Автор книги: Борис Дубин
Жанр: Прочая образовательная литература, Наука и Образование
Возрастные ограничения: 18+
сообщить о неприемлемом содержимом
Параллельно этим процессам «протезирования прошлого» адаптируется и переосмысливается (вслед за понятиями интеллигенции и классики) гётевско-гердеровское представление о «мировой литературе», столь же решительно институционализируемое – открывается Институт мировой литературы, начинает выходить журнал «Интернациональная литература». «Центр» культуры, по правилам классикалистской идеологии («translatio imperii», за которым следует «translatio studii»), «переносится» на этот раз в Москву. Собственно советская (точнее, утверждаемая в качестве таковой) литература нормативно ограничивается эпигонским соединением ставших уже рутинными компонентов «классической» характерологии и поэтики (приемов Льва Толстого – через вчерашних опоязовцев, достижений западного «буржуазного реализма» – через Д. Лукача) с базовым сюжетом – траекторией приобщения героя к символам и значениям социального целого, венчаемого властью. Так складываются литературные репутации А. Н. Толстого, А. Фадеева, Л. Леонова и других советских классиков первого призыва с их (учрежденными тогда же) премиями и т. п.

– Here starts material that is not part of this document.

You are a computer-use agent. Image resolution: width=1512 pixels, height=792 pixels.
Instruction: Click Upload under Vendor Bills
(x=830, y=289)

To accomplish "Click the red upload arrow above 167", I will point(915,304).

Само представление о классике в таком смысловом наполнении и социальном контексте в корне отличается от западного. В европейской традиции классика выступает символом вовсе не государственной принадлежности литературы, а, напротив, – ее самодостаточности (автономная литература есть в этом случае выражение автономии личности). Понятие «классического» в новое время не случайно складывается в ходе становления самостоятельной писательской роли и эмансипации литературы от любых «внешних» по отношению к ней функций (а если говорить шире – в рамках становления современных развитых обществ и секулярной письменной традиции, воплощенной в программе культуры, не сводимой к социальным проектам и не поглощаемой религией).
Если в европейских контекстах классика и наделялась нормативной значимостью, становясь символом национально-культурного целого, то, по-видимому, лишь в специфических условиях запоздалого строительства национального государства – в Германии 1870-х–1890-х, при характерном усилении ксенофобских (прежде всего антифранцузских и антисемитских) моментов («Немецкий император на троне, немецкие классики в шкафу»). Но и там определяющей оставалась связь понятия классики с идеей и программой культуры, не терявшей своего специфически гуманистического смысла. При всех различиях в ситуативной интерпретации классика трактовалась как символ самоценности личности и культуры и в винкельмановском понимании отстоящего во времени идеала античной древности (а он был положен в основу педагогической трактовки греческих и латинских классиков в поствозрожденческой и постреформационной Европе); и в обобщенном значении «образцового в своем роде» у Сент-Бёва; и в качестве выражения единства европейской культурной истории от Вергилия до классицизма XVII–XVIII веков, общего смыслового фонда идей и символов (Т. С. Элиот); и в значении уникального единства нормативного и исторического, выступающего предпосылкой и горизонтом любого понимания (Г.-Г. Гадамер).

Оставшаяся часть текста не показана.